* **Rows on where targets appear**:
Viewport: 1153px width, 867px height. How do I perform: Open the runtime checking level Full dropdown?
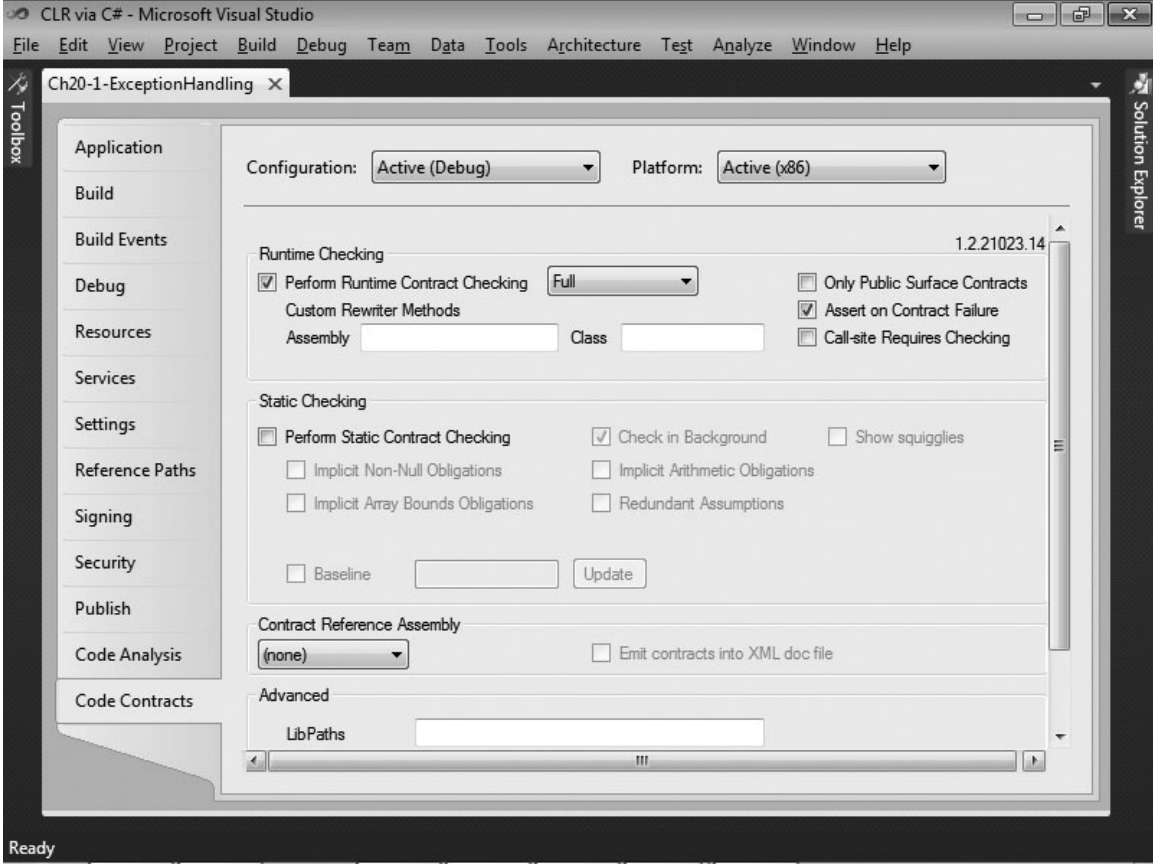tap(622, 282)
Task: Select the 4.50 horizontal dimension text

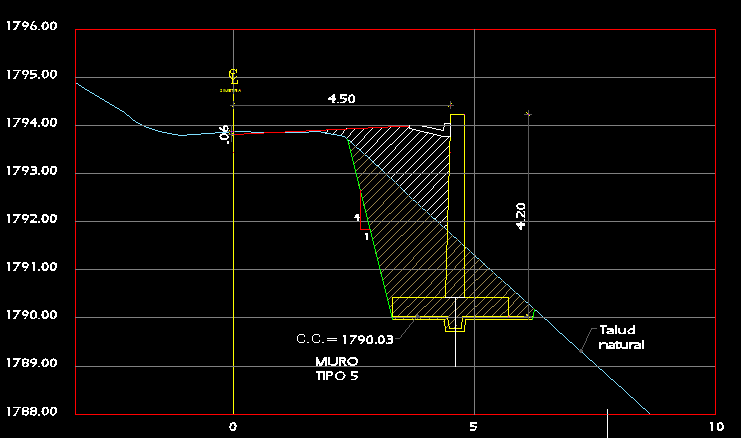Action: (x=342, y=99)
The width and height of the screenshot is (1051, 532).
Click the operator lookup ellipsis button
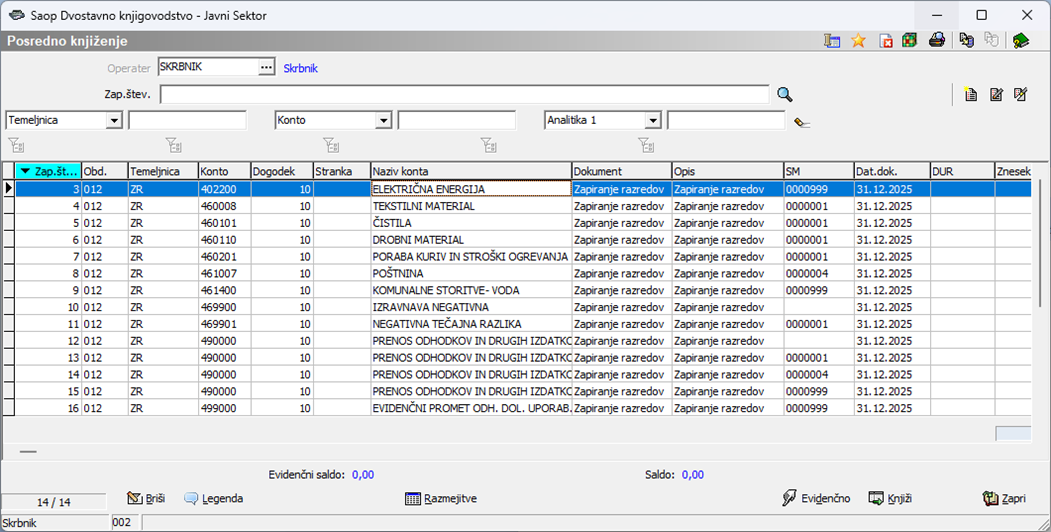tap(265, 67)
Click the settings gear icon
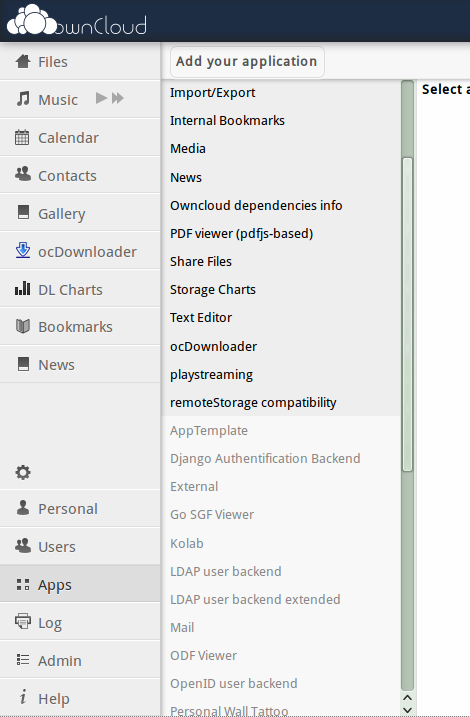Screen dimensions: 470x717 click(23, 472)
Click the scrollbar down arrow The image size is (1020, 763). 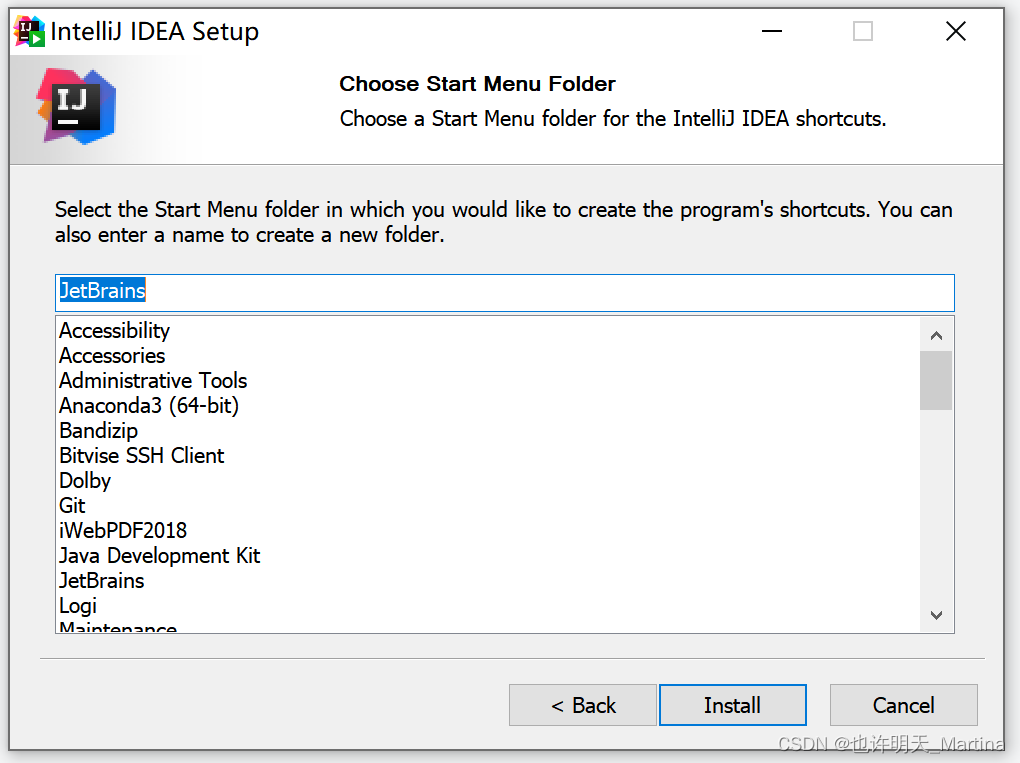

* **AIM**:
Please copy out every one of the entries above word for word, omitting the pictures.

* **THE COMPLETED TASK**:
Viewport: 1153px width, 867px height. How do I perform: Open the runtime checking level Full dropdown?
tap(622, 282)
Task: Select the 4.50 horizontal dimension text

Action: (x=342, y=99)
The width and height of the screenshot is (1051, 532).
Click the operator lookup ellipsis button
tap(265, 67)
Click the settings gear icon
Screen dimensions: 470x717 click(23, 472)
Click the scrollbar down arrow The image size is (1020, 763). 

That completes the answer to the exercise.